Sin embargo, el afecto que ambos se profesaron no debe ocultar un desacuerdo que destaca el paleontólogo Stephen Jay Gould en El pulgar del panda (1980).

Al preguntarse hasta qué punto es exclusiva la selección natural como agente del cambio evolutivo, Darwin fue cauteloso y aceptó otros factores en la divergencia de las especies. En cambio, Wallace, más papista que el Papa, abanderó lo que Gould llama la «línea dura hiper-seleccionista».

Aún queda un giro final en este relato. A última hora, Wallace reconoció que no podía sostener esa misma certeza a la hora de explicar el desarrollo del cerebro humano.

Así lo resume Gould: «Nuestro intelecto y nuestra moralidad, argumentaba Wallace, no podían ser producto de la selección natural; por lo tanto, ya que la selección natural es el único instrumento de la evolución, algún poder superior ‒Dios, por no andar con rodeos‒ tuvo que haber intervenido en la construcción de esta última y más grande de las innovaciones orgánicas».

Imagen de Wallace con un fantasma, trucada por Frederick Hudson en los tiempos de apogeo del espiritismo.

Ciencia, socialismo y médiums

El explorador de la selva malaya que descubrió cómo opera la evolución se identificaba con el socialismo de Robert Owen. Como tantos otros compatriotas, también encontró refugio en una práctica (y estafa) de moda en la Inglaterra victoriana: el espiritismo.

Para entender esta simpatía de Wallace por lo paranormal, es muy reveladora una carta que le envió a Darwin en 1869. Leyéndola se comprende todo aquello que, dentro y fuera de la ciencia, perdura del pensamiento de Wallace. Y también lo que no: «Puedo comprender perfectamente sus sentimientos con respecto a mis opiniones no científicas sobre el ser humano ‒escribe‒, porque hace unos años yo mismo debería haberlas considerado igualmente salvajes e injustificadas. Mis opiniones han variado por la consideración de una serie de fenómenos notables, físicos y mentales, que ahora he podido probar y que demuestran la existencia de fuerzas e influencias aún no reconocidas por la ciencia».

_Detalles del ejercicio_. ¿Puedes reescribir el tramo del texto sobre Wallace que va desde «El explorador de» hasta «victoriana: el espiritismo.», cambiando «la selva malaya» por «la jungla malaya»?

_Información proporcionada_.
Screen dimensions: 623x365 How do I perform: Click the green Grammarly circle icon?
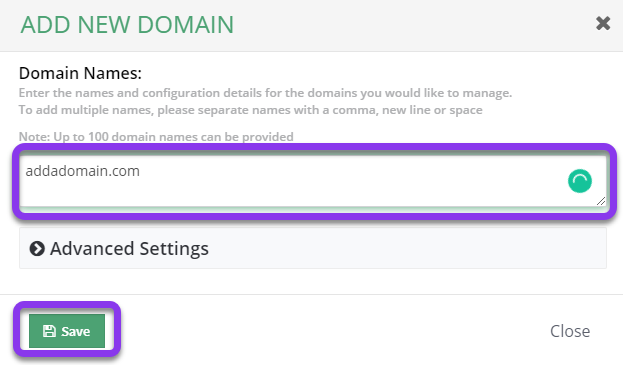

_Respuesta_.
El explorador de la jungla malaya que descubrió cómo opera la evolución se identificaba con el socialismo de Robert Owen. Como tantos otros compatriotas, también encontró refugio en una práctica (y estafa) de moda en la Inglaterra victoriana: el espiritismo.